[Screenshot grounding data]
★ ★ ★ ★ ★ ★ ★
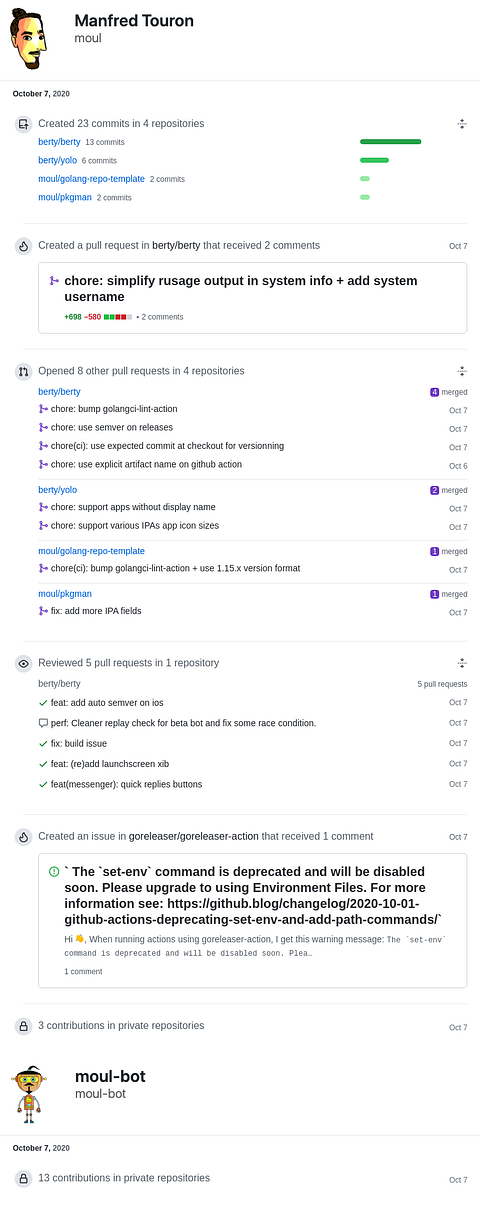Click the open issue icon in the set-env card
This screenshot has height=1216, width=480.
tap(54, 871)
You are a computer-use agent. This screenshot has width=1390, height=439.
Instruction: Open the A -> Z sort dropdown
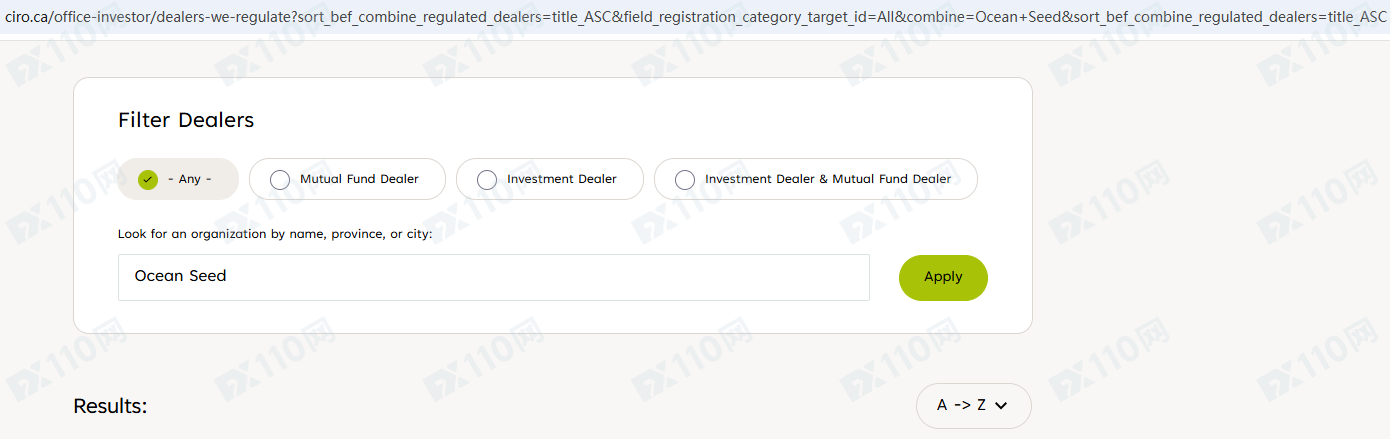[x=973, y=405]
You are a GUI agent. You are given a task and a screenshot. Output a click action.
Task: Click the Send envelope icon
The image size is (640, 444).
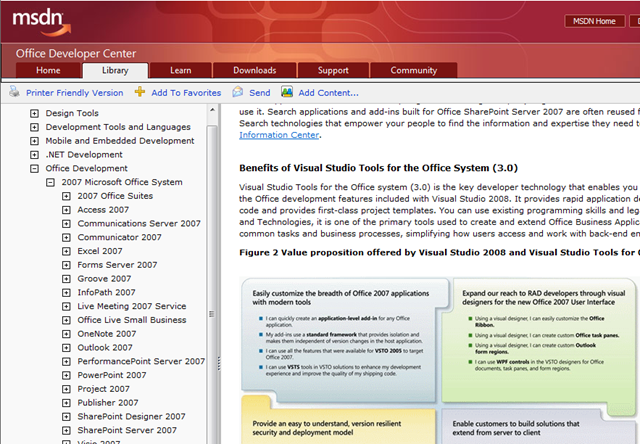[238, 93]
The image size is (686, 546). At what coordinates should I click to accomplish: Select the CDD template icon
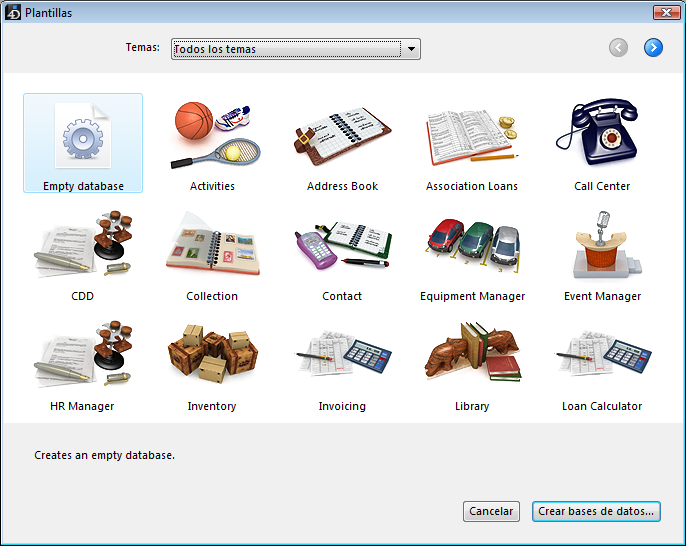click(x=83, y=246)
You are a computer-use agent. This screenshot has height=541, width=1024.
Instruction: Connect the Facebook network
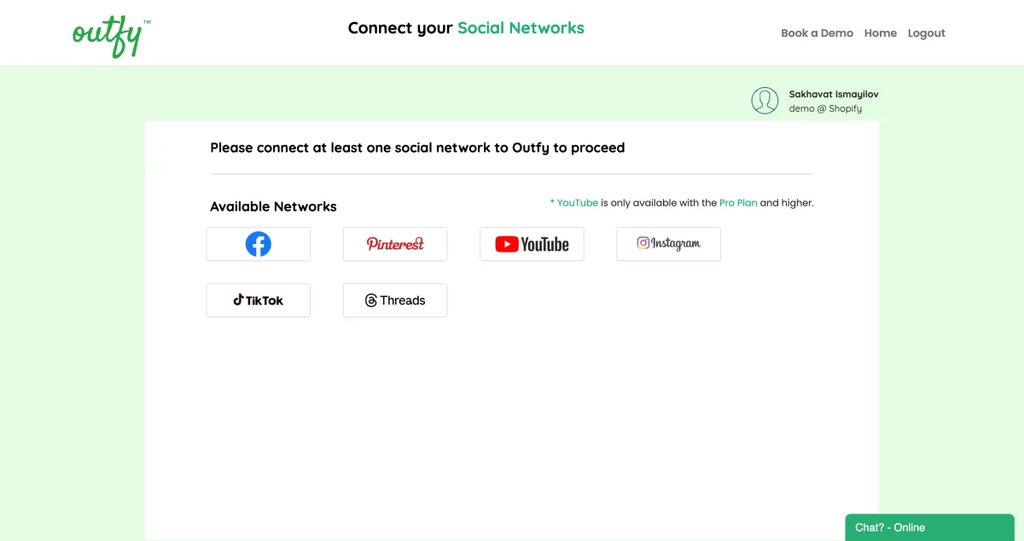pyautogui.click(x=258, y=244)
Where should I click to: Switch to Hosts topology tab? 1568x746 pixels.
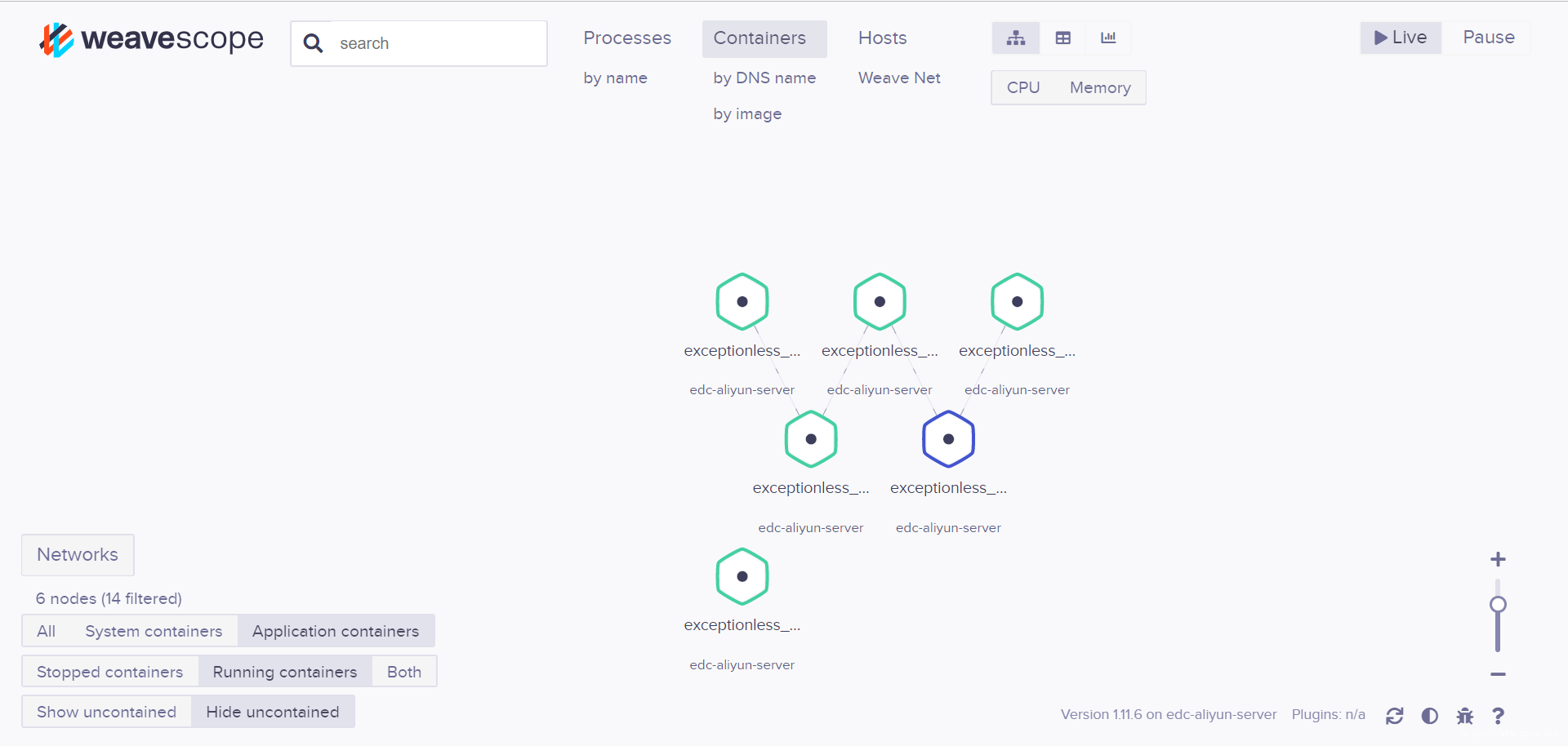click(x=882, y=38)
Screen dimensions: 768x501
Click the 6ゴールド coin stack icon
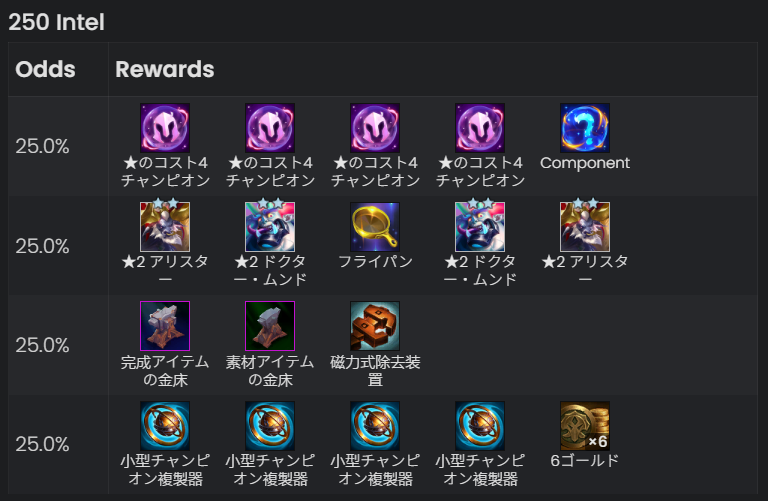(x=585, y=426)
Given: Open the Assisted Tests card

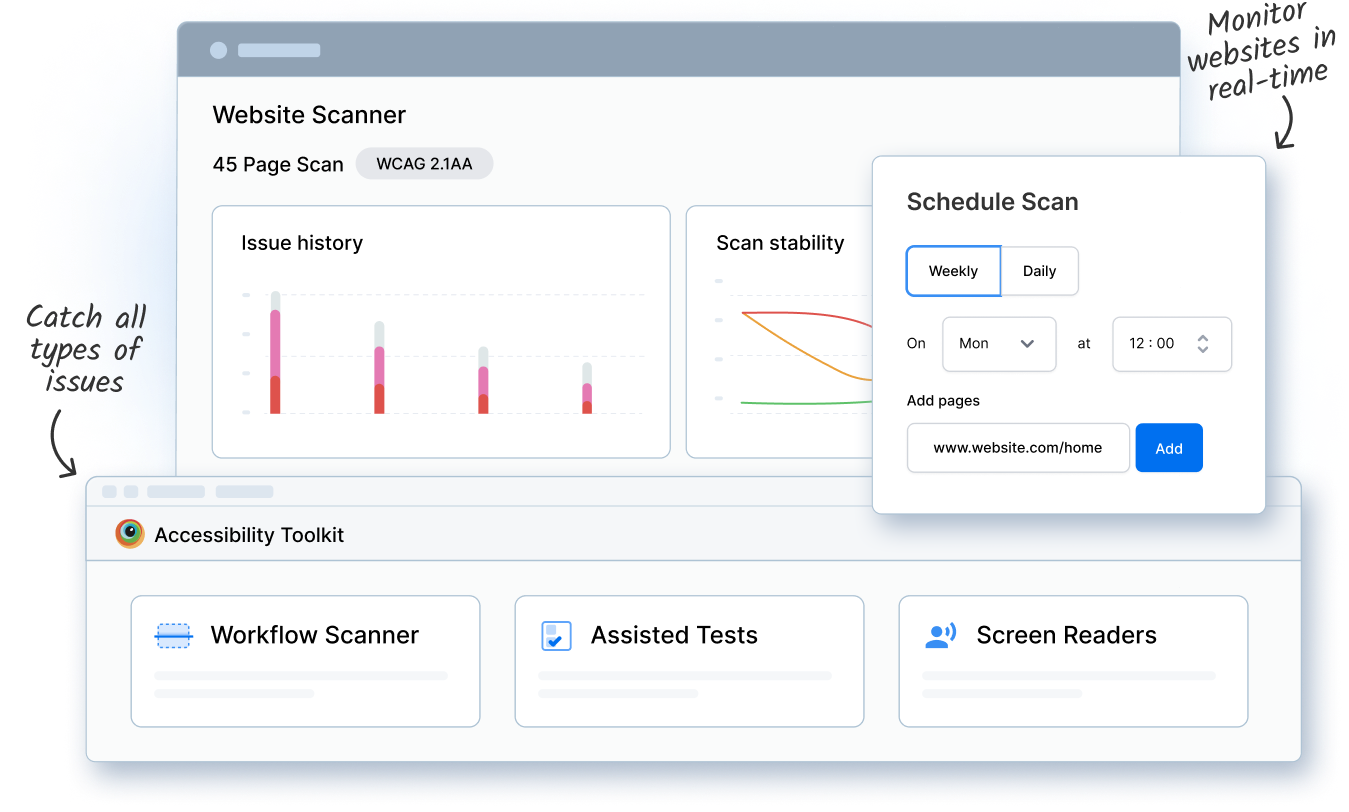Looking at the screenshot, I should click(689, 661).
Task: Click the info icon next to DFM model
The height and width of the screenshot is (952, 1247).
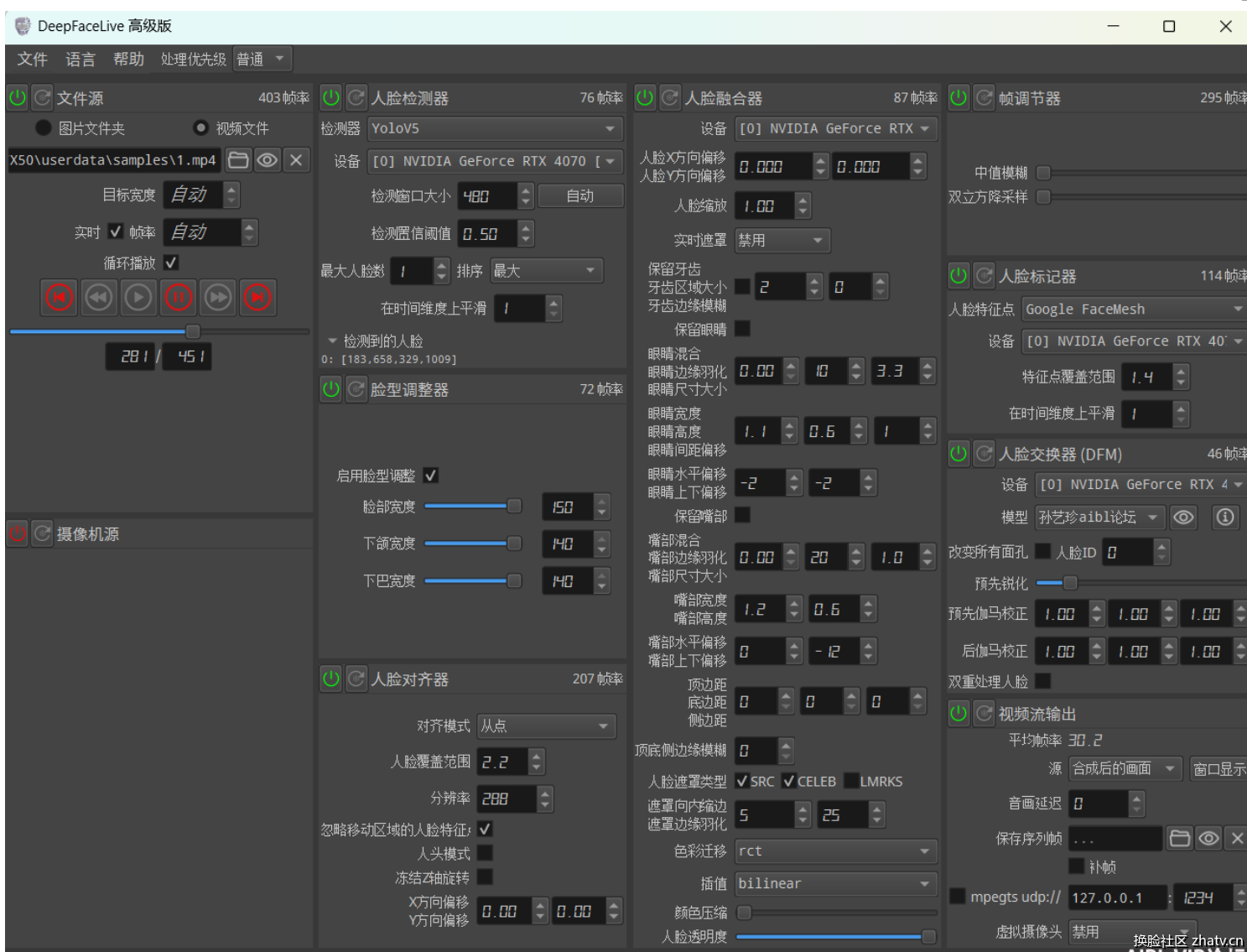Action: pyautogui.click(x=1224, y=518)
★ ★ ★ ★ ★ ★ ★
### Task item
Lines holding the word "computer" should be copied from the entries above.

### Your solution
You are a computer-use agent. This screenshot has width=1390, height=439.
You are a computer-use agent. This screenshot has height=541, width=1024.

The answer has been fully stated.